**Task requirements**
From the line with "Screen dimensions: 801x513" to the end of the data below, restate each line word for word, both ends included, without the pictures.

[Stored records]
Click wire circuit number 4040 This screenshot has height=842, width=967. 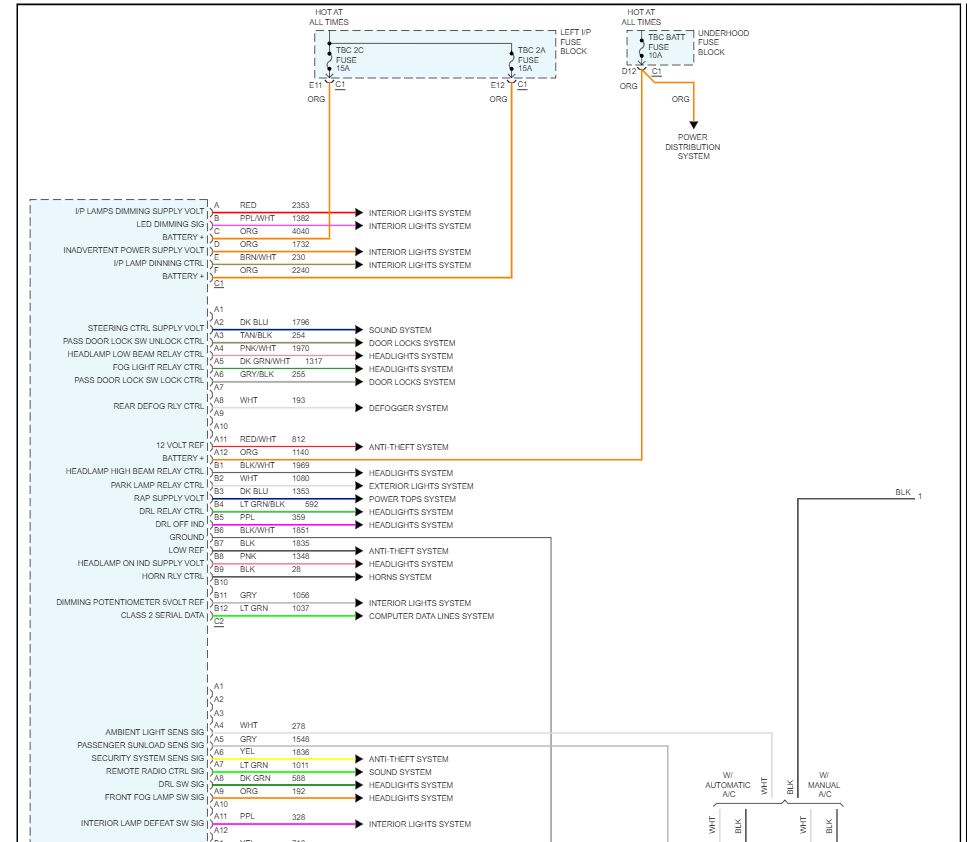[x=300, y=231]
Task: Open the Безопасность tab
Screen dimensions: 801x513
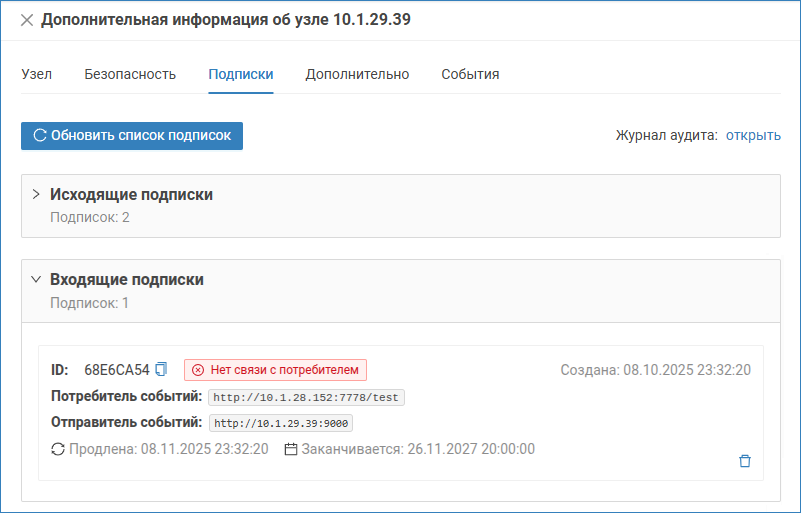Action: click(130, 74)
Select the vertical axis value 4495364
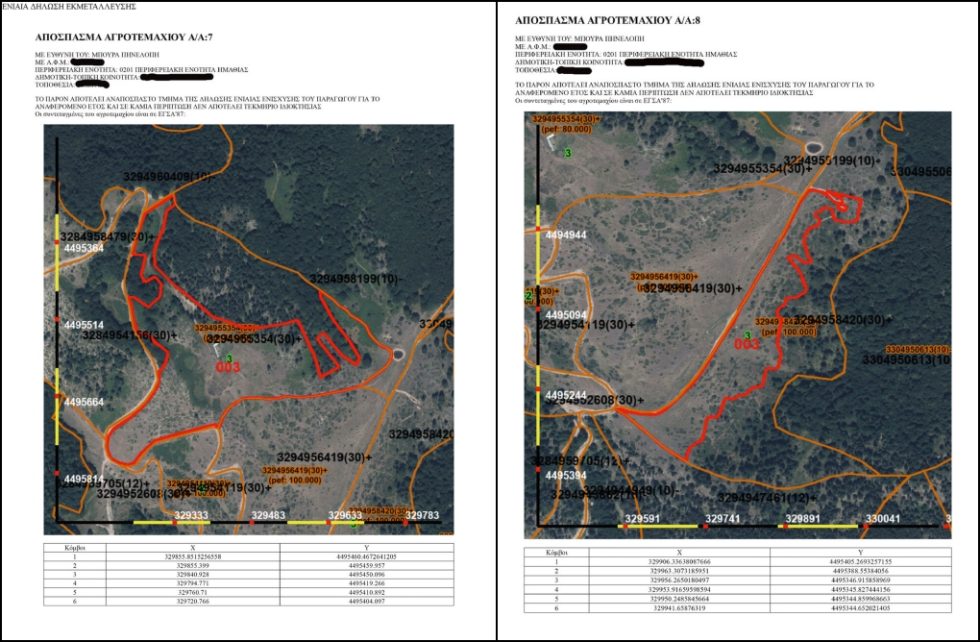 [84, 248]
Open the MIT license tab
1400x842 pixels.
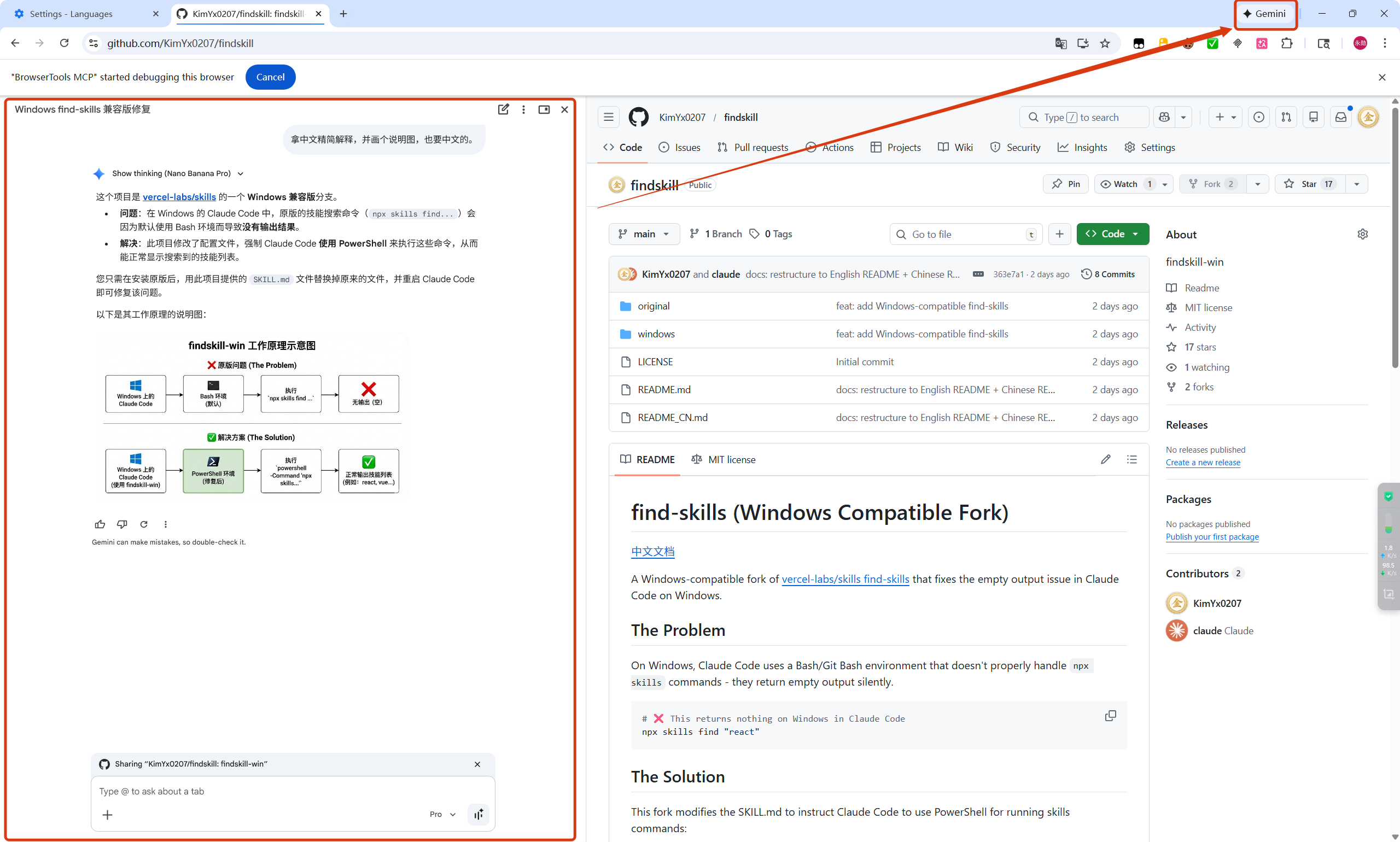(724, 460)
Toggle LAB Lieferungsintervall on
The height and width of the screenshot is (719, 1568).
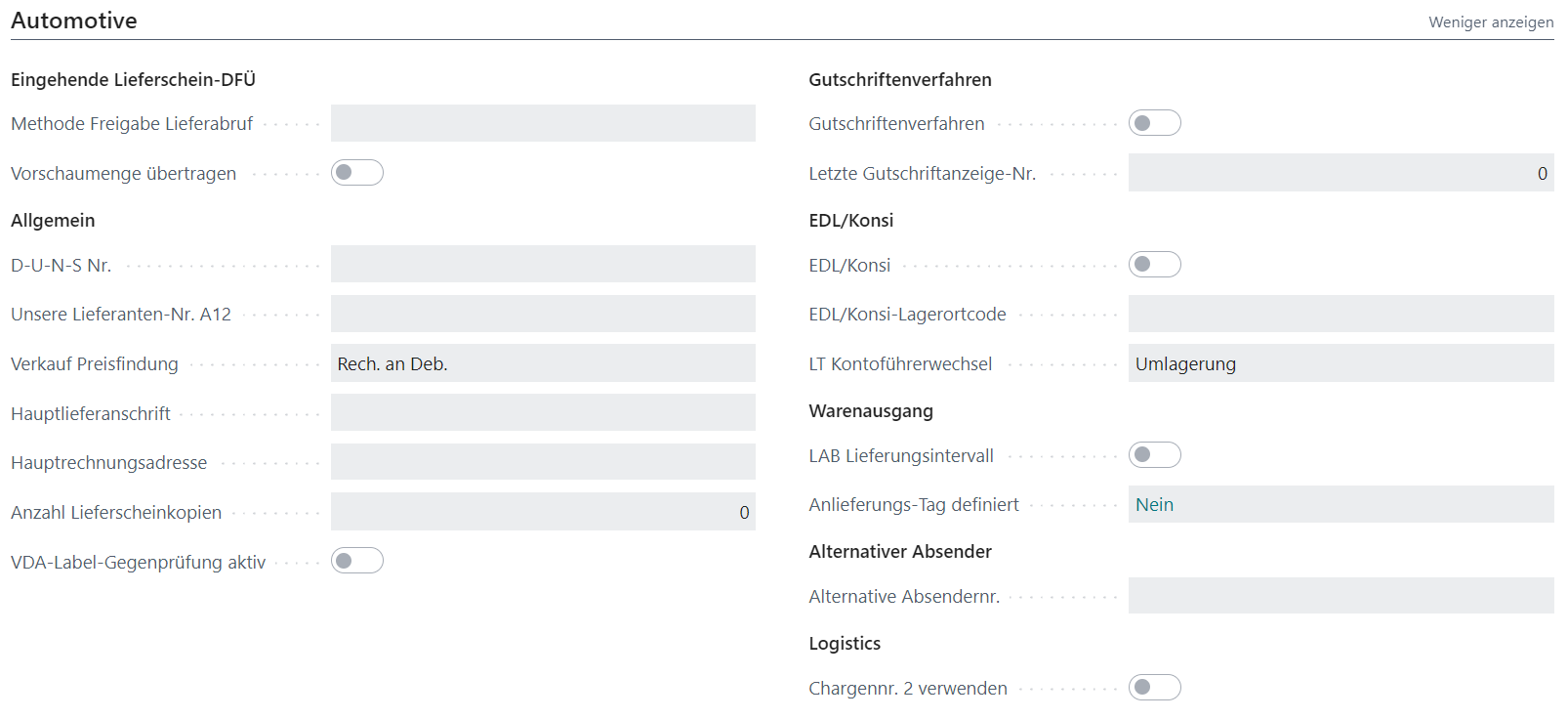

**Solved exercise**
Screen dimensions: 801x513
Action: click(130, 74)
Select the vertical axis value 4495364
 [84, 248]
Open the MIT license tab
1400x842 pixels.
(724, 460)
Toggle LAB Lieferungsintervall on
The height and width of the screenshot is (719, 1568).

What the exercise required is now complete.